◆ Exercise prompt
Edit the listing below by replacing every "Image resolution" with "Screenshot size" and leaving all other text unchanged.

## START Given records

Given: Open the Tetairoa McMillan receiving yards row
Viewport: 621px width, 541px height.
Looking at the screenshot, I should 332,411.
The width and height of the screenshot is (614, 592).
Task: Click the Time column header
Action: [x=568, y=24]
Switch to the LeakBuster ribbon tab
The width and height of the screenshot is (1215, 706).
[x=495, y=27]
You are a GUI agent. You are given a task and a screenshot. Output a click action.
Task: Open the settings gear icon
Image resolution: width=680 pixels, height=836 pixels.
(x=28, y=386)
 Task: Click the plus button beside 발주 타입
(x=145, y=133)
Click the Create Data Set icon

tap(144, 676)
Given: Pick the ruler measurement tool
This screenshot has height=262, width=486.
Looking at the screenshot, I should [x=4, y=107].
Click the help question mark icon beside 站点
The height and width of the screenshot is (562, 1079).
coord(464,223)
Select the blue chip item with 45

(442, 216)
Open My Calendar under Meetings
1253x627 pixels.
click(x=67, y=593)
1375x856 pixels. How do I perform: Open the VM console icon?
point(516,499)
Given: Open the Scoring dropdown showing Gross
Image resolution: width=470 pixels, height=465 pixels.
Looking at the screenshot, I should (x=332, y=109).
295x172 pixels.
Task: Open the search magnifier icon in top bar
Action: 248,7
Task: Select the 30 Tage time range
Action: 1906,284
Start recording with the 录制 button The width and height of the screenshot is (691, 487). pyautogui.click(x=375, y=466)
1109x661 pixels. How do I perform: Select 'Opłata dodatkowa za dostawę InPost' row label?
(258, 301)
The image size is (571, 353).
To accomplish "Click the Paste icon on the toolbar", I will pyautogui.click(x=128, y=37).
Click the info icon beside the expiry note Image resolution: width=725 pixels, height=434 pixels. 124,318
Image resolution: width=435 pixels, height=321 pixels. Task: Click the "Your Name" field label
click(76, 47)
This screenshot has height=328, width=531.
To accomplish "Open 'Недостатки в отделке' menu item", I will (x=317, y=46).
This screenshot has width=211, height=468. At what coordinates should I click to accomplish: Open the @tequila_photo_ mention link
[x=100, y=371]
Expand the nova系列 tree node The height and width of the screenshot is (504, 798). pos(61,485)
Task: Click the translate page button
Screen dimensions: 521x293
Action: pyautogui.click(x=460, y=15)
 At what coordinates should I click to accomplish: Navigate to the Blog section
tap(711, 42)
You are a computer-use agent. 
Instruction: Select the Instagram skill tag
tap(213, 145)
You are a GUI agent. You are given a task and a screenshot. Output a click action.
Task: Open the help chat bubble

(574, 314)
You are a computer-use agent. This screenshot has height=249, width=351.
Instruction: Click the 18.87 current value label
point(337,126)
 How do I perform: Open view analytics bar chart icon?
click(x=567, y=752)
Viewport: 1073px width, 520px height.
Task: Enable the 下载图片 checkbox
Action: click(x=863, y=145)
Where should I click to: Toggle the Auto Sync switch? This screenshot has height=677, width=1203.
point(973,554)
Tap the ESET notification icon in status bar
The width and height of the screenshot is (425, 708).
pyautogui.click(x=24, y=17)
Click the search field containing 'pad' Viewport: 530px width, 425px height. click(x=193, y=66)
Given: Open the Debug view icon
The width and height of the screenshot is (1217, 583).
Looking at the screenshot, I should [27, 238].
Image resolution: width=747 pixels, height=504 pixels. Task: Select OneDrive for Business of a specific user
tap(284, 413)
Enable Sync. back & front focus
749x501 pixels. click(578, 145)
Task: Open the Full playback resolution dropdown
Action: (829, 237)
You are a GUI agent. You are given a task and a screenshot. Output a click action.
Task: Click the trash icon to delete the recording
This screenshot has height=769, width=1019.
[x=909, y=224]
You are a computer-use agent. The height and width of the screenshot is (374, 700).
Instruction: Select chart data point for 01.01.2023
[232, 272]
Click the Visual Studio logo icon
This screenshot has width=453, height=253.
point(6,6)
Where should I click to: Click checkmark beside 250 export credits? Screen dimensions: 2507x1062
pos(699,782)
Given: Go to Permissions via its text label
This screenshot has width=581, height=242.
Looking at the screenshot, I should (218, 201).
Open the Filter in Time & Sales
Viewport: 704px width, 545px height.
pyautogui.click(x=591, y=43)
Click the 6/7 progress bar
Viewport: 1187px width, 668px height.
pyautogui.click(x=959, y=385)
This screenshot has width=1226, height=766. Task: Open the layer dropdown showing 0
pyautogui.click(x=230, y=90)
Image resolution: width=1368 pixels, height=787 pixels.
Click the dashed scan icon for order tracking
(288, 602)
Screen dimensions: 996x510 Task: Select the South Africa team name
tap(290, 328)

## END Given records

◆ Response to this exercise
Given: Open the Tetairoa McMillan receiving yards row
Viewport: 621px width, 541px height.
Looking at the screenshot, I should 332,411.
The width and height of the screenshot is (614, 592).
Task: Click the Time column header
Action: [x=568, y=24]
Switch to the LeakBuster ribbon tab
The width and height of the screenshot is (1215, 706).
[x=495, y=27]
You are a GUI agent. You are given a task and a screenshot. Output a click action.
Task: Open the settings gear icon
Screenshot size: width=680 pixels, height=836 pixels.
(x=28, y=386)
 Task: Click the plus button beside 발주 타입
(x=145, y=133)
Click the Create Data Set icon

tap(144, 676)
Given: Pick the ruler measurement tool
This screenshot has height=262, width=486.
Looking at the screenshot, I should [x=4, y=107].
Click the help question mark icon beside 站点
The height and width of the screenshot is (562, 1079).
coord(464,223)
Select the blue chip item with 45

(442, 216)
Open My Calendar under Meetings
1253x627 pixels.
click(x=67, y=593)
1375x856 pixels. How do I perform: Open the VM console icon?
point(516,499)
Given: Open the Scoring dropdown showing Gross
Screenshot size: width=470 pixels, height=465 pixels.
Looking at the screenshot, I should (x=332, y=109).
295x172 pixels.
Task: Open the search magnifier icon in top bar
Action: 248,7
Task: Select the 30 Tage time range
Action: 1906,284
Start recording with the 录制 button The width and height of the screenshot is (691, 487). pyautogui.click(x=375, y=466)
1109x661 pixels. How do I perform: Select 'Opłata dodatkowa za dostawę InPost' row label?
(258, 301)
The image size is (571, 353).
To accomplish "Click the Paste icon on the toolbar", I will pyautogui.click(x=128, y=37).
Click the info icon beside the expiry note Screenshot size: width=725 pixels, height=434 pixels. 124,318
Screenshot size: width=435 pixels, height=321 pixels. Task: Click the "Your Name" field label
click(76, 47)
This screenshot has height=328, width=531.
To accomplish "Open 'Недостатки в отделке' menu item", I will (x=317, y=46).
This screenshot has width=211, height=468. At what coordinates should I click to accomplish: Open the @tequila_photo_ mention link
[x=100, y=371]
Expand the nova系列 tree node The height and width of the screenshot is (504, 798). pos(61,485)
Task: Click the translate page button
Screen dimensions: 521x293
Action: pyautogui.click(x=460, y=15)
 At what coordinates should I click to accomplish: Navigate to the Blog section
tap(711, 42)
You are a computer-use agent. 
Instruction: Select the Instagram skill tag
tap(213, 145)
You are a GUI agent. You are given a task and a screenshot. Output a click action.
Task: Open the help chat bubble

(574, 314)
You are a computer-use agent. This screenshot has height=249, width=351.
Instruction: Click the 18.87 current value label
point(337,126)
 How do I perform: Open view analytics bar chart icon?
click(x=567, y=752)
Viewport: 1073px width, 520px height.
Task: Enable the 下载图片 checkbox
Action: click(x=863, y=145)
Where should I click to: Toggle the Auto Sync switch? This screenshot has height=677, width=1203.
point(973,554)
Tap the ESET notification icon in status bar
The width and height of the screenshot is (425, 708).
pyautogui.click(x=24, y=17)
Click the search field containing 'pad' Viewport: 530px width, 425px height. click(x=193, y=66)
Given: Open the Debug view icon
The width and height of the screenshot is (1217, 583).
Looking at the screenshot, I should [27, 238].
Screenshot size: width=747 pixels, height=504 pixels. Task: Select OneDrive for Business of a specific user
tap(284, 413)
Enable Sync. back & front focus
749x501 pixels. click(578, 145)
Task: Open the Full playback resolution dropdown
Action: (829, 237)
You are a GUI agent. You are given a task and a screenshot. Output a click action.
Task: Click the trash icon to delete the recording
This screenshot has height=769, width=1019.
[x=909, y=224]
You are a computer-use agent. The height and width of the screenshot is (374, 700).
Instruction: Select chart data point for 01.01.2023
[232, 272]
Click the Visual Studio logo icon
This screenshot has width=453, height=253.
point(6,6)
Where should I click to: Click checkmark beside 250 export credits? Screen dimensions: 2507x1062
pos(699,782)
Given: Go to Permissions via its text label
This screenshot has width=581, height=242.
Looking at the screenshot, I should (218, 201).
Open the Filter in Time & Sales
Viewport: 704px width, 545px height.
pyautogui.click(x=591, y=43)
Click the 6/7 progress bar
Viewport: 1187px width, 668px height.
pyautogui.click(x=959, y=385)
This screenshot has width=1226, height=766. Task: Open the layer dropdown showing 0
pyautogui.click(x=230, y=90)
Screenshot size: width=1368 pixels, height=787 pixels.
Click the dashed scan icon for order tracking
(288, 602)
Screen dimensions: 996x510 Task: Select the South Africa team name
tap(290, 328)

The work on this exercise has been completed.